Extract the first line through the line containing "Given: Click the Products tag icon" from the listing below, exactly as written.
-- Provided material follows --
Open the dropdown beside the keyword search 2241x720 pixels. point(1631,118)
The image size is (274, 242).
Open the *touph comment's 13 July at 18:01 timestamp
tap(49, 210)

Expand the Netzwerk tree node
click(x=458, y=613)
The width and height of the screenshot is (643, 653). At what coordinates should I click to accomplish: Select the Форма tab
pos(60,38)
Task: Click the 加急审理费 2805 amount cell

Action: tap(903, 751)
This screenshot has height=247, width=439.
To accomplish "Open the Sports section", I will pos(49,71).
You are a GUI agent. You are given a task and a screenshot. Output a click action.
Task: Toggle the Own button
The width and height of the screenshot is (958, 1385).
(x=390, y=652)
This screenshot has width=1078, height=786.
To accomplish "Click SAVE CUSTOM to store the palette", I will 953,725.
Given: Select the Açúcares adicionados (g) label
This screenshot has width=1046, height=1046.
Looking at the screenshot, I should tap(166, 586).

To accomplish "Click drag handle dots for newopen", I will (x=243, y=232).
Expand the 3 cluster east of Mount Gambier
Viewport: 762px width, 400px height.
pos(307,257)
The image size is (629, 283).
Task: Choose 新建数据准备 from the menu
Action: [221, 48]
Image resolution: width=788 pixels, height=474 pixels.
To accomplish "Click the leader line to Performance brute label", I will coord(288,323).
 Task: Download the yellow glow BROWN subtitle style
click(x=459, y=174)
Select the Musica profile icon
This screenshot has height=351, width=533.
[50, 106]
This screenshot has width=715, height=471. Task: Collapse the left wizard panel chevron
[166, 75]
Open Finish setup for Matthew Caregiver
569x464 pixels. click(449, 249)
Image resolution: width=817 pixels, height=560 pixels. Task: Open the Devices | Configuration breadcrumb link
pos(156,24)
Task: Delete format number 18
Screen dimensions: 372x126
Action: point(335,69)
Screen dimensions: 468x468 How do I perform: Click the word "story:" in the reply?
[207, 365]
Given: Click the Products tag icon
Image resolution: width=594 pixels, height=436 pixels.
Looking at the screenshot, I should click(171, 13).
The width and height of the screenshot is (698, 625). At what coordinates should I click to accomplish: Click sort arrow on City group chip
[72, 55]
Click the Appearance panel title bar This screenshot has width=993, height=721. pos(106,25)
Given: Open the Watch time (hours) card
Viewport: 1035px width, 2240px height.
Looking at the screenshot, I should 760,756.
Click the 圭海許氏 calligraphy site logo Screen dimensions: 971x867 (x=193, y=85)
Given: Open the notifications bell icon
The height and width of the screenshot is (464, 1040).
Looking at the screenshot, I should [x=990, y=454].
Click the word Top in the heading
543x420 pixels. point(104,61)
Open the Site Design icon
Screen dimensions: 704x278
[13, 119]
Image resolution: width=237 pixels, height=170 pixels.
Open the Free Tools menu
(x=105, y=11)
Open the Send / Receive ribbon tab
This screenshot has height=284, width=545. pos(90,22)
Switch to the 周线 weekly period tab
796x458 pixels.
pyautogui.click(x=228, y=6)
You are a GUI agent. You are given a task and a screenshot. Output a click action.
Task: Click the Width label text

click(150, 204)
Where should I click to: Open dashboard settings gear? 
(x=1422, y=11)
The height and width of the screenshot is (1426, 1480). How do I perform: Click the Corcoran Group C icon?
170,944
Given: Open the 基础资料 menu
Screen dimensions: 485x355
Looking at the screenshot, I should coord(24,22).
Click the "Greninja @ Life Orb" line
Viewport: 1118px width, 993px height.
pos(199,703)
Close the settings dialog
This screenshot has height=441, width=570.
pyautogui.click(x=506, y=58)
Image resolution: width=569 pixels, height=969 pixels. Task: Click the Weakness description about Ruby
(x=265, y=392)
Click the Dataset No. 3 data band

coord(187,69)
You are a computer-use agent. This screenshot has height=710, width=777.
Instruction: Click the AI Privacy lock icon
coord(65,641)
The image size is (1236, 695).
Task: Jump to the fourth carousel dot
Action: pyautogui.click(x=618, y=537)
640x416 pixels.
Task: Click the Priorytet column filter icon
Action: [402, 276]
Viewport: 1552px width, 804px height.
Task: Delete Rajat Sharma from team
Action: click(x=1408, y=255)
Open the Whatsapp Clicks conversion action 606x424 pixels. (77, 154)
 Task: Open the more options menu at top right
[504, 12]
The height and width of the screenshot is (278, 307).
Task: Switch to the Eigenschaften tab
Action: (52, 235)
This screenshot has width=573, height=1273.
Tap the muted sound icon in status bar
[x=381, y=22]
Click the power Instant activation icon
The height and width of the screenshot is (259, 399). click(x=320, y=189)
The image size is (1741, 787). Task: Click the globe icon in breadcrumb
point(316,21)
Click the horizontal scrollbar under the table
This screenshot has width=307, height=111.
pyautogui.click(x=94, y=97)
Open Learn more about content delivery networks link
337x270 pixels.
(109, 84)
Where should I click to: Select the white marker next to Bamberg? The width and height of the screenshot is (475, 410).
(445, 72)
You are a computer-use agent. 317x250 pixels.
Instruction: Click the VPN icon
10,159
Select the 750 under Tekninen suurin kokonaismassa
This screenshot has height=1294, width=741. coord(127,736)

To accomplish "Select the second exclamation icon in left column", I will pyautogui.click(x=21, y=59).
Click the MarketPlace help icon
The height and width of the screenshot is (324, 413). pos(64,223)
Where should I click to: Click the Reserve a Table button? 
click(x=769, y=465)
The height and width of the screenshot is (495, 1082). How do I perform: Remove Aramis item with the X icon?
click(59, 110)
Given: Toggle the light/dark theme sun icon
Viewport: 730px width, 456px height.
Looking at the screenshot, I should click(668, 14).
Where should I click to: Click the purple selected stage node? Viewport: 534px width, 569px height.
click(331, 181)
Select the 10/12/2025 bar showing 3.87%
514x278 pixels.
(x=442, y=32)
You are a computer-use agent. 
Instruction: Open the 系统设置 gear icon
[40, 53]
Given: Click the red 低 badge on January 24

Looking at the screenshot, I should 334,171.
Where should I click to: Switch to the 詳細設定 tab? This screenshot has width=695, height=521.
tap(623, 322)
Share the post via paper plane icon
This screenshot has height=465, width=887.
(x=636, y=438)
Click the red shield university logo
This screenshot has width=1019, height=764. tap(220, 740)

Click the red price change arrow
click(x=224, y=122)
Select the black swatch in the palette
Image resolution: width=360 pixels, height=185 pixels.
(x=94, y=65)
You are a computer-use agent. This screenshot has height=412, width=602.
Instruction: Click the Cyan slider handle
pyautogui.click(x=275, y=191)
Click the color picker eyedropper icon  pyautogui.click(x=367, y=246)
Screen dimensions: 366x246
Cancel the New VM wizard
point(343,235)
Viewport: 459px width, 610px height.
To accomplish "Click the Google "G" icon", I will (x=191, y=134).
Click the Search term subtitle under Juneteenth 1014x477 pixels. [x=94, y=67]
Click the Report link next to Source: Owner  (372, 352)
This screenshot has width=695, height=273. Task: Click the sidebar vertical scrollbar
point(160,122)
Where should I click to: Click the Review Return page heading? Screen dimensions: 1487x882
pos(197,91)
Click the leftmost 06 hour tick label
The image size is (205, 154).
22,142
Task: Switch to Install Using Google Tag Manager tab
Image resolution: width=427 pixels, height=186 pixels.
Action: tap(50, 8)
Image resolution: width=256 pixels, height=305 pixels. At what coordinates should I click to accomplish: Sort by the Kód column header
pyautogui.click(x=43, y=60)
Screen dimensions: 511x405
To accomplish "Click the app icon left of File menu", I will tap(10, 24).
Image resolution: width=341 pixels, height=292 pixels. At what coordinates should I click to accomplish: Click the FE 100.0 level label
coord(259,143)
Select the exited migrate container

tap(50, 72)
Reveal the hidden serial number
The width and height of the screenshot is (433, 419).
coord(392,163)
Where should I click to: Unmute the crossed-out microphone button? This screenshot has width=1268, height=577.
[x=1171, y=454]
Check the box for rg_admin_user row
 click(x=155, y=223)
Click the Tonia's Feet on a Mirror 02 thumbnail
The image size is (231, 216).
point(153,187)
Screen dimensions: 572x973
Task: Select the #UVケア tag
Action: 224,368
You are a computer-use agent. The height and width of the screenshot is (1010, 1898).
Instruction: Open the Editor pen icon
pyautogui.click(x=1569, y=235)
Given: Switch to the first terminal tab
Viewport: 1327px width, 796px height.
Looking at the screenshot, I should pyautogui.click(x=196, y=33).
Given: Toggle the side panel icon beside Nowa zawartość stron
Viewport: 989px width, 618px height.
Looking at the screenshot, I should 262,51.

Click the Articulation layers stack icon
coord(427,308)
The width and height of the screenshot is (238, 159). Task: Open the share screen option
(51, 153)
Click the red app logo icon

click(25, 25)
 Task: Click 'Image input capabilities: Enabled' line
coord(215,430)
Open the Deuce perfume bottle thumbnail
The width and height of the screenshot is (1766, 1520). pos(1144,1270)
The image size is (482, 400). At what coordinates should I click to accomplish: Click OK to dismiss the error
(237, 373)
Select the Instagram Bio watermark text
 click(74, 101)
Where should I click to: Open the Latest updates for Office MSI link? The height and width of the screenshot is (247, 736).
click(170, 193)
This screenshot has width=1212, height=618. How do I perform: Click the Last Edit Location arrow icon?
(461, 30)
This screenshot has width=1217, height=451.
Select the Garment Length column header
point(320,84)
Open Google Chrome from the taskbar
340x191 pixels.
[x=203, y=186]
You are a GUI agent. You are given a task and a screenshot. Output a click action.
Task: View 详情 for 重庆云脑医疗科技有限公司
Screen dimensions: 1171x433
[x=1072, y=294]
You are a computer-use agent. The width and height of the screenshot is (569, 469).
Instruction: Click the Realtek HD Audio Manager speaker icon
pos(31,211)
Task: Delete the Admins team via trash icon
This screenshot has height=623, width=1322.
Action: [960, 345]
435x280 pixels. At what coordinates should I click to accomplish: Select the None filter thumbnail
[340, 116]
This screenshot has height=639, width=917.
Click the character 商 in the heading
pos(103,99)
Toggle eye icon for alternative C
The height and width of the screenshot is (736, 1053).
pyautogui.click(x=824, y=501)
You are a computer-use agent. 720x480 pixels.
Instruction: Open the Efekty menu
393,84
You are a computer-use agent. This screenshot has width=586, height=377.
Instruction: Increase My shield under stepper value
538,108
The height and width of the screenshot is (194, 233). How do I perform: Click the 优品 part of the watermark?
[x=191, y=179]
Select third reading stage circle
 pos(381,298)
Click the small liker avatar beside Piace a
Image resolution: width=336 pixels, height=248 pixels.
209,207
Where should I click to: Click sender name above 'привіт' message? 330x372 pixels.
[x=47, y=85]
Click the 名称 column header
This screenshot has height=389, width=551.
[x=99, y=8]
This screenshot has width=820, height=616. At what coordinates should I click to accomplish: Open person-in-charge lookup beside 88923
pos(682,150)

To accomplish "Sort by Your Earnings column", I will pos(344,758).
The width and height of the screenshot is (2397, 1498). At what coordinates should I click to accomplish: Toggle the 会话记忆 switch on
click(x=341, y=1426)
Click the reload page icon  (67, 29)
-- Provided material concluded --
### Answer below:
Open the dropdown beside the keyword search 2241x720 pixels. point(1631,118)
The image size is (274, 242).
Open the *touph comment's 13 July at 18:01 timestamp
tap(49, 210)

Expand the Netzwerk tree node
click(x=458, y=613)
The width and height of the screenshot is (643, 653). At what coordinates should I click to accomplish: Select the Форма tab
pos(60,38)
Task: Click the 加急审理费 2805 amount cell

Action: tap(903, 751)
This screenshot has height=247, width=439.
To accomplish "Open the Sports section", I will pos(49,71).
You are a GUI agent. You are given a task and a screenshot. Output a click action.
Task: Toggle the Own button
The width and height of the screenshot is (958, 1385).
(x=390, y=652)
This screenshot has width=1078, height=786.
To accomplish "Click SAVE CUSTOM to store the palette", I will 953,725.
Given: Select the Açúcares adicionados (g) label
This screenshot has width=1046, height=1046.
Looking at the screenshot, I should tap(166, 586).

To accomplish "Click drag handle dots for newopen", I will (x=243, y=232).
Expand the 3 cluster east of Mount Gambier
Viewport: 762px width, 400px height.
pos(307,257)
The image size is (629, 283).
Task: Choose 新建数据准备 from the menu
Action: [221, 48]
Image resolution: width=788 pixels, height=474 pixels.
To accomplish "Click the leader line to Performance brute label", I will coord(288,323).
 Task: Download the yellow glow BROWN subtitle style
click(x=459, y=174)
Select the Musica profile icon
This screenshot has height=351, width=533.
[50, 106]
This screenshot has width=715, height=471. Task: Collapse the left wizard panel chevron
[166, 75]
Open Finish setup for Matthew Caregiver
569x464 pixels. click(449, 249)
Image resolution: width=817 pixels, height=560 pixels. Task: Open the Devices | Configuration breadcrumb link
pos(156,24)
Task: Delete format number 18
Screen dimensions: 372x126
Action: point(335,69)
Screen dimensions: 468x468 How do I perform: Click the word "story:" in the reply?
[207, 365]
Given: Click the Products tag icon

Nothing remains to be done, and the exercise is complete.